En amont de ce rassemblement, le collectif de sociétaires a parcouru le bourg avec des affiches, portant des inscriptions poignantes comme « La banque qui trahit ». Selon Bernard Oger, adjoint aux finances à la mairie et membre du collectif, la direction du CMB a volontairement laissé l'agence se dégrader pour justifier sa fermeture. « Lors de l'inauguration en 1990, c'était une grande fête. Maintenant, on nous dit que les locaux ne sont plus adaptés. Cela fait des années qu'ils envisagent de fermer », explique-t-il.
La mobilisation a tranché jusqu'à maintenant, recueillant près de 900 signatures en faveur du maintien et de la rénovation de l'agence, au nom des valeurs de proximité et de solidarité. Le maire, David Boixière, a également proposé d'aménager un nouvel espace pour l'agence, incluant un parking de 40 places, une offre qui a, selon lui, reçu un refus ferme de la direction du CMB.
De son côté, la direction du Crédit Mutuel justifie sa décision par une baisse de la fréquentation et des problèmes de sécurité liés au faible effectif de l'agence. Les services continueront d'être proposés par les agences voisines ou en ligne. Il est prévu que le guichet automatique reste opérationnel à Pleudihen-sur-Rance.

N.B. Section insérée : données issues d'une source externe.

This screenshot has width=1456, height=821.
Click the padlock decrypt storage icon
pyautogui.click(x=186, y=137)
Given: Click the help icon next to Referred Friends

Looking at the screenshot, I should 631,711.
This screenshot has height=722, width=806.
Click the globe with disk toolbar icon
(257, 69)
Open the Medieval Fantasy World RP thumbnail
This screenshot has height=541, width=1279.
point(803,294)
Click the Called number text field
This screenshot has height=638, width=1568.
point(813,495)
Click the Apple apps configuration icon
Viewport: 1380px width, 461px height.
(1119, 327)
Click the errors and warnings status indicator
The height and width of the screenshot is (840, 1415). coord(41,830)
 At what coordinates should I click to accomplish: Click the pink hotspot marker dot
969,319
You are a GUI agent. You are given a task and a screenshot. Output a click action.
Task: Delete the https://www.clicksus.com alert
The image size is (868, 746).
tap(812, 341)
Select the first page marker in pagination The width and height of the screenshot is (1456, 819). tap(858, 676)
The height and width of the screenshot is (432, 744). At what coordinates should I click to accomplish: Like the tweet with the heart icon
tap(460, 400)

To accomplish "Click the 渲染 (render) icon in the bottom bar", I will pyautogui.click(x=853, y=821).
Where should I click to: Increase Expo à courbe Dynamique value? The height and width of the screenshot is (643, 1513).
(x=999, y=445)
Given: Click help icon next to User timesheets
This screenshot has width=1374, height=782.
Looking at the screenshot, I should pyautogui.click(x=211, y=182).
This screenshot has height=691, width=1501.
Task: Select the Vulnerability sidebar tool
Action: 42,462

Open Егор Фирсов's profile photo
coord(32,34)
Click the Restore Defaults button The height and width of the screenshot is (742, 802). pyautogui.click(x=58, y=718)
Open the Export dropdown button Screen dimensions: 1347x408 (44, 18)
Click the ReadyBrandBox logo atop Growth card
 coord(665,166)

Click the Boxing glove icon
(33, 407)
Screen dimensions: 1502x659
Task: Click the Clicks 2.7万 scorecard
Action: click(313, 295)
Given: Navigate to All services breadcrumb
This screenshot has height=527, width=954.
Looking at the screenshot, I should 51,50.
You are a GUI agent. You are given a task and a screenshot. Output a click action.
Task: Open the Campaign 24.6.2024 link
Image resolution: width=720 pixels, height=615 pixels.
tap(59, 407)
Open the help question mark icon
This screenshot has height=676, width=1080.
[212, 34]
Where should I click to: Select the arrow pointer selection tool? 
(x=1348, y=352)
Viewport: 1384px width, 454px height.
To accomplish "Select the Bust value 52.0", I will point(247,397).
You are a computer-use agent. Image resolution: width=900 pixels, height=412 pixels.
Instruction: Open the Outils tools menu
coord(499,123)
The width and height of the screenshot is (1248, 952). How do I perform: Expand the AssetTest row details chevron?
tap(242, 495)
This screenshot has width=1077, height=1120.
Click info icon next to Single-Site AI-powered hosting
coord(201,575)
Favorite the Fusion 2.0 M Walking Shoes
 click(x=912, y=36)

Cette situation soulève des interrogations plus larges sur l'avenir des services bancaires en milieu rural, face à une globalisation des services et aux réalités économiques actuelles. Des experts en économie locale appellent à des solutions innovantes pour maintenir des services de proximité vitaux pour le tissu social des petites communes. Selon le Journal Du Finistère, la fermeture de l'agence pourrait avoir des répercussions sur l'économie locale, en obligeant les clients à se déplacer pour leurs besoins bancaires essentiels.